登录查看更多内容

Performance Tuning in join Spark 3.0

Indrajit S.

Senior Data Scientist @ Citi | GenAI | Kaggle Competition Expert | PHD research scholar in Data Science

发布日期: 2020年10月23日

When we perform join in spark and if your data is small in size .Then spark by default applies the broad cast join .There are two thing in spark broadcast join .

Broadcast join

This has 2 phase,

broadcast-> the smaller dataset is broadcasted across the executors in the cluster where the larger table is located.

hash join-> A standard hash join is performed on each executor.

In this there is no shuffling . Sounds interesting right ?

spark.sql.autoBroadcastJoinThreshold

This can be configured to set the Maximum size in bytes for a dataframe to be broadcasted.

-1 will disable broadcast join

Default is 10485760 ie 10MB for more information visit

Broadcast join parameters

Shuffle Hash Join

When the side of the table is relatively small, we choose to broadcast it out to avoid shuffle, improve performance. But because the broadcast table is first to collect to the driver segment, and then distributed to each executor redundant, so when the table is relatively large, the use of broadcast progress will be the driver and executor side caused greater pressure.

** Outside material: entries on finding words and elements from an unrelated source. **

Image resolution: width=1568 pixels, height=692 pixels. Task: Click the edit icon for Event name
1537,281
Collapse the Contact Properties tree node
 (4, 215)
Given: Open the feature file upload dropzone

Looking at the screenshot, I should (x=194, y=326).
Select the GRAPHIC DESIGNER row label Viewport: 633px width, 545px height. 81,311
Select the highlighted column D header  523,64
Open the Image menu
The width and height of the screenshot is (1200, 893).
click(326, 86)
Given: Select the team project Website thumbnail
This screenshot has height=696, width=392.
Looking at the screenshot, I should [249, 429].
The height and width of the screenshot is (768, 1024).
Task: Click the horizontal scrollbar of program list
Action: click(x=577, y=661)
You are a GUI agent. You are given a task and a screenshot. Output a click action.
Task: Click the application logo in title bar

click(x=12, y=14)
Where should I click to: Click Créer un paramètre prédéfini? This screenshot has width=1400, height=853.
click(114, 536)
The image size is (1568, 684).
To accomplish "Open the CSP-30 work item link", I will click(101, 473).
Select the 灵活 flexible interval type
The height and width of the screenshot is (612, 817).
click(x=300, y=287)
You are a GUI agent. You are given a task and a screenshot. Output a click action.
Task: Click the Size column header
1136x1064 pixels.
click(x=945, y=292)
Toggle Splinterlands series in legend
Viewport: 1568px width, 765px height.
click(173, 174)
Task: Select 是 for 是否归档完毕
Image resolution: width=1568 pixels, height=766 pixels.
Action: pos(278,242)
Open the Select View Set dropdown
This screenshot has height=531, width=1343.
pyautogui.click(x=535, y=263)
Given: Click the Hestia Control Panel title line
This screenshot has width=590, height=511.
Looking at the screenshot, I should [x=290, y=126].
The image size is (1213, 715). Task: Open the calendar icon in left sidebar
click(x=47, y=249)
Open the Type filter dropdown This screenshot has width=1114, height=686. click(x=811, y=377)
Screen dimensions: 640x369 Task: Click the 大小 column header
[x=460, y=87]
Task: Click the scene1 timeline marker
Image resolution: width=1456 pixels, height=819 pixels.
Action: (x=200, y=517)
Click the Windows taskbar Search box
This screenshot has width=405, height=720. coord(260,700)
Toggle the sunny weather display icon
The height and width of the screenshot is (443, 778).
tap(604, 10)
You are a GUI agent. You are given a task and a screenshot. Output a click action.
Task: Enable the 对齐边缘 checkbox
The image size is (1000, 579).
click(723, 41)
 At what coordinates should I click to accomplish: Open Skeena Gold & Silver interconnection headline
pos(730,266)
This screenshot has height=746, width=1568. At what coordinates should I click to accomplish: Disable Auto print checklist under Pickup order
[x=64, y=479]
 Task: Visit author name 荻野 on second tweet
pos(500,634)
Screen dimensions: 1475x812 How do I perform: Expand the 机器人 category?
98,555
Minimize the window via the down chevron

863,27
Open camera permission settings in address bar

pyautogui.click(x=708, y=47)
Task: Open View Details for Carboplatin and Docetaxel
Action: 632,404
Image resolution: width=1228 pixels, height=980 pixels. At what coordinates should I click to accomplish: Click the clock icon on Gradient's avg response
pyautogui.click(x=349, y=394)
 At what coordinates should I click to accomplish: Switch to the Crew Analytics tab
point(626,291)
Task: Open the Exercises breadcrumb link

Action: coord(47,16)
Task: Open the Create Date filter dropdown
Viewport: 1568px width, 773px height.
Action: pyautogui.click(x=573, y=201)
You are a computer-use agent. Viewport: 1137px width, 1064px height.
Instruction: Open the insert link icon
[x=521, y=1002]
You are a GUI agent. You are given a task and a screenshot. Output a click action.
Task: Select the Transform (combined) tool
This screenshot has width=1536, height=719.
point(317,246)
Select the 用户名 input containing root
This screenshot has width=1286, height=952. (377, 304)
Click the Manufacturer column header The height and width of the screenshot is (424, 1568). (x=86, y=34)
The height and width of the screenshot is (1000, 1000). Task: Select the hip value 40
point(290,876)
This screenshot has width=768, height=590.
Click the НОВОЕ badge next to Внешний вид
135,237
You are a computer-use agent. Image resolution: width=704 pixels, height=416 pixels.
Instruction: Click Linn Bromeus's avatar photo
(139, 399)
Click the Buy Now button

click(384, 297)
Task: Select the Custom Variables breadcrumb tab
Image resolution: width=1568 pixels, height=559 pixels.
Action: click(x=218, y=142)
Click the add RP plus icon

But because Spark is a distributed computing engine, you can partition the large number of data can be divided into n smaller data sets for parallel computing. This idea is applied to the Join is Shuffle Hash Join. Spark SQL will be larger table join and rule, the first table is divided into n partitions, and then the corresponding data in the two tables were Hash Join, so that is to a certain extent, the same time, Reducing the pressure on the side of the driver broadcast side, but also reduce the executor to take the entire broadcast by the memory of the table. The principle is as follows:

Shuffle Hash Join is divided into two steps:

1. On the two tables were in accordance with the join keys re-zoning, that shuffle, the purpose is to have the same join keys value of the record assigned to the corresponding partition

2. The corresponding partition in the data for the join, here first small table partition is constructed as a hash table, and then according to the large table recorded in the join keys value out to match

Shuffle Hash Join conditions are the following:

The average size of the partition does not exceed the value configured by spark.sql.autoBroadcastJoinThreshold, the default is 10M Source code GitHub link

The side of the table should be significantly smaller than the other side, the small side will be broadcast (obviously less than the definition of 3 times the small, here for the empirical value) We can see that in a certain size of the table, SparkSQL from the perspective of time and space, the two tables will be re-zoning, and the small table in the partition hash, to complete the join. In maintaining a certain degree of complexity on the basis of minimizing the driver and executor memory pressure, to enhance the stability of the calculation.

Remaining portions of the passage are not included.